Je vous présente ci-dessous trois études à haut niveau de preuve qui viennent d’être publiées sans réellement permettre de trancher sur l’intérêt du tocilizumab. Le tocilizumab est une molécule anti-Interleukine 6 (anti-IL6) qui est censée s’opposer à l’orage cytokinique (emballement de la réponse inflammatoire) tenu pour responsable de la morbidité (formes graves) et de la mortalité de la Covid-19.

Les premiers essais cliniques (quatre essais cliniques de bonne qualité) de cette molécule ont été plutôt décevants. En particulier, ils n’ont pas démontré d’effet sur la mortalité alors que cette molécule semblait cibler les formes graves de la maladie (cf. newsletters n°25, n°35, n°37). La notion même d’orage cytokinique semble aussi remise en question (cf. newsletter n°32). 


Enfin un résultat positif !

Les résultats de l’essai randomisé et ouvert RECOVERY sur le tocilizumab ont été publiés en preprint (medRxiv non encore reviewé, 11 février 2021). 

Étude à haut niveau de preuve bien que réalisée en ouvert (pas de double aveugle) et qui a inclus un très grand nombre de malades. Deux autres études suivent…


Encore un résultat négatif !

Un nouvel essai randomisé ouvert décevant du tocilizumab chez les patients Covid-19 avec pneumopathie sévère définie par une saturation en oxygène ≤ 93% (NEJM, 26 février 2021). 

Bref, dans cette étude à haut niveau de preuve le tocilizumab ne sert à rien.


Les anti-IL6, finalement, ça marche ou ça ne marche pas ? 

Une troisième étude internationale, randomisée, en ouvert, a évalué l’intérêt de deux anti-IL6 : le tocilizumab et le sarilumab (NEJM, 25 février 2021). Il y avait trois groupes de patients Covid-19 sévères hospitalisés en réanimation :

1- Le groupe tocilizumab (8 mg/kg, N=353)
2- Un groupe avec le sarilumab (400 mg, N=48)
3- Un groupe contrôle avec le traitement standard (N=402).

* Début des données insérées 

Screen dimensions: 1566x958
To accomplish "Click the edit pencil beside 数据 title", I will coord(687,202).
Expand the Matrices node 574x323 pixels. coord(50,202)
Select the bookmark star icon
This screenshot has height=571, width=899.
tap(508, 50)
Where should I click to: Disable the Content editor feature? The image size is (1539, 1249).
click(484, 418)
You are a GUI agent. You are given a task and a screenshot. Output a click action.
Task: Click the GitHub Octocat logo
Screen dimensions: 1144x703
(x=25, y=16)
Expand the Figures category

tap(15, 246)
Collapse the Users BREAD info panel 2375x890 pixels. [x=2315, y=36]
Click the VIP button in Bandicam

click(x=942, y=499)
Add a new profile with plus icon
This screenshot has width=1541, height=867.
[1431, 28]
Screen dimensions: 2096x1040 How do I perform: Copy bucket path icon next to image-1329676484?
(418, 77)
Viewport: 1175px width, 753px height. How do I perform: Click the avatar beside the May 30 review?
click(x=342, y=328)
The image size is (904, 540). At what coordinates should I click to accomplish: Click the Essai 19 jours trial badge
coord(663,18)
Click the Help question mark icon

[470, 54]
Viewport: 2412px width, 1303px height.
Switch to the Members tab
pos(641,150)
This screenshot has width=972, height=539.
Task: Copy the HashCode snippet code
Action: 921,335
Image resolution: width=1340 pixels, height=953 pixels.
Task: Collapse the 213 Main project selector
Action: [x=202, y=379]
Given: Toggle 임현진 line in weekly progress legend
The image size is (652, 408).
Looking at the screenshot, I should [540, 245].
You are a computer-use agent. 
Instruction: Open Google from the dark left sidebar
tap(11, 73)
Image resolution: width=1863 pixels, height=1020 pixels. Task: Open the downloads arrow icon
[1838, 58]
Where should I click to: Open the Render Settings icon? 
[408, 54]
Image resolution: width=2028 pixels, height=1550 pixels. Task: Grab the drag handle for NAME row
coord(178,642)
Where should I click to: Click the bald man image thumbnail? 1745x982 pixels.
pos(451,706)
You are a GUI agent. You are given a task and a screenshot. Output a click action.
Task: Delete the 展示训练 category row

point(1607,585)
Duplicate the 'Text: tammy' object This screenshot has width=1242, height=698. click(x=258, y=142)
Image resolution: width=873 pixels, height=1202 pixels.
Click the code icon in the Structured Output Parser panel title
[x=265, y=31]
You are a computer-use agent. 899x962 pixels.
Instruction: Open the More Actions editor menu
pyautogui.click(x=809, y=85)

Difficile d’interpréter ce résultat à contre-courant ; l’éditorial du NEJM évoque le moment d’administration comme facteur déterminant pour la réussite de ce traitement pour expliquer ces résultats discordants ou alors le fait que l’association avec la dexaméthasone pourrait expliquer une partie de ces discordances.